■ **Task goal**:
Please write out the stretch of the review of Escaping Salem from "Dec. 17th, 2009" through "University Press, 2005.", word for word.

■ **Text shown**:
----

Dec. 17th, 2009

truepenny: artist's rendering of Sidneyia inexpectans (Default)
Godbeer, Richard. Escaping Salem: The Other Witch Hunt of 1692. New York: Oxford University Press, 2005.



This is a fairly straightforward recounting of the events of 1692 in Stamford, Connecticut, where a seventeen-year-old servant named Katherine Branch started having fits in April (too early, in other words, for her to be influenced by reports of the goings-on in Salem). Godbeer chronicles her master and mistress' attempts to find an explanation, either natural or supernatural, and the eventual uneasy settling on witchcraft; the (comparatively) slow process by which Kate came to accuse Elizabeth Clawson and Mercy Disborough as her tormentors; and Goodwives Clawson and Disborough's trial and eventual acquittal. It's all very familiar if you've read much of anything about witchcraft in colonial New England--and probably a good place to start if you haven't. The most interesting chapter is the examination of the magistrate William Jones' notes on the legal requirements for a conviction. Unfortunately, the least successful chapter is the last one, where Godbeer steps back from his narrative to provide historical contexts and some very rudimentary analysis. Most of his best points are simplified from other authors (particularly John Putnam Demos, Entertaining Satan, and Mary Beth Norton, In the Devil's Snare*), and he doesn't do anything with them. Also, although he does some comparisons with Salem, he doesn't discuss the points I thought were the most interesting:

1. Kate Branch's affliction was not contagious, unlike the very similar fits of the girls in Salem. No other persons joined her in her suffering--and this despite the fact that Joanna Wescot, the daughter of Kate's employers, had suffered fits of the same sort a few years previously.

----

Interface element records

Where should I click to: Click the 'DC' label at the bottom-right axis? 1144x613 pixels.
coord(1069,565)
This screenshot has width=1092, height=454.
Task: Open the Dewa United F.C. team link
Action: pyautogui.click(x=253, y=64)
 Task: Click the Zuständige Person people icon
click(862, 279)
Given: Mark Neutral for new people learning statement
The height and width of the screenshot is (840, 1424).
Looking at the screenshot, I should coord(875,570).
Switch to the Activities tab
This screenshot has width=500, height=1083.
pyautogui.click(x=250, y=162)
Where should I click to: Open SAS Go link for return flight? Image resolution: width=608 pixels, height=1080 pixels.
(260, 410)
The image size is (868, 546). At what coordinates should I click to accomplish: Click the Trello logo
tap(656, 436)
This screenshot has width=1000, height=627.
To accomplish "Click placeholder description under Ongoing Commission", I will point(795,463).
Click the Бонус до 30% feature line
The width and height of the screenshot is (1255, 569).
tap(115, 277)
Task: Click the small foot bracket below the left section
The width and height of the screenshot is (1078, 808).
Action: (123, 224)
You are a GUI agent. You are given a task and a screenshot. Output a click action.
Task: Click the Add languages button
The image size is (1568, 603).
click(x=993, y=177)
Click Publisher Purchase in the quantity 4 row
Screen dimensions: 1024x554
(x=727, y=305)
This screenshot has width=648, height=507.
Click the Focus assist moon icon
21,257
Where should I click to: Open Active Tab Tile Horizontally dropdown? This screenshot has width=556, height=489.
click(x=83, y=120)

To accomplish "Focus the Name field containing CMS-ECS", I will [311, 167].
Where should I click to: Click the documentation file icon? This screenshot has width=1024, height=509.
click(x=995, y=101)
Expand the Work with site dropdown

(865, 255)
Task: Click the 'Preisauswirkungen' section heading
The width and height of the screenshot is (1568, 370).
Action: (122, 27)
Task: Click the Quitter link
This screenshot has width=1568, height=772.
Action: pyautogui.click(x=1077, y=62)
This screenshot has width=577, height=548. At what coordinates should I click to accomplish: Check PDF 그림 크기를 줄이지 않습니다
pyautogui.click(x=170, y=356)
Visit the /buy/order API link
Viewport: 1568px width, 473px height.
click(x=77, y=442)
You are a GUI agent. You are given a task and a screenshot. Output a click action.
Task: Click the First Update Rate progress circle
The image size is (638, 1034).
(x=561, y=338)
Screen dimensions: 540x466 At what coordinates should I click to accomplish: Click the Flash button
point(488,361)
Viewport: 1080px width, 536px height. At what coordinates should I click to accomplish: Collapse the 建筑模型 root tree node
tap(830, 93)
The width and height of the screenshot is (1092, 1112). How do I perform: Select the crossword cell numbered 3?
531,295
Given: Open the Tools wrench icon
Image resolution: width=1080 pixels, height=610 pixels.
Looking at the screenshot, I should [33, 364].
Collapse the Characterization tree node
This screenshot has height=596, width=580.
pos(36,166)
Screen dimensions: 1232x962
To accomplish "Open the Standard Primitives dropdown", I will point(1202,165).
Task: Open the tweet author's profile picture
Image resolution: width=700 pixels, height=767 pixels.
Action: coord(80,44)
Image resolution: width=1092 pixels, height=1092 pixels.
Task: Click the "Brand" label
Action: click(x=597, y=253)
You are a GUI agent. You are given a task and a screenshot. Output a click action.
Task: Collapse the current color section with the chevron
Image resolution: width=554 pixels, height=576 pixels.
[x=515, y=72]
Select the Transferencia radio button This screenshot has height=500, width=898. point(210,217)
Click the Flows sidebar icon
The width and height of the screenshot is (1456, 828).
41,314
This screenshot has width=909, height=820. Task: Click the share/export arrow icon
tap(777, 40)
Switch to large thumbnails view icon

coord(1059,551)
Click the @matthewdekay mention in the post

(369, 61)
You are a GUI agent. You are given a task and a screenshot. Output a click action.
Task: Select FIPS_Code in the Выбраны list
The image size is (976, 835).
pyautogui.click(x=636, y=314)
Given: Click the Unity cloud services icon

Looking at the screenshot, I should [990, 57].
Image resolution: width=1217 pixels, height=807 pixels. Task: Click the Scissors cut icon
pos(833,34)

----

■ **Exercise response**:
Dec. 17th, 2009

truepenny: artist's rendering of Sidneyia inexpectans (Default)
Godbeer, Richard. Escaping Salem: The Other Witch Hunt of 1692. New York: Oxford University Press, 2005.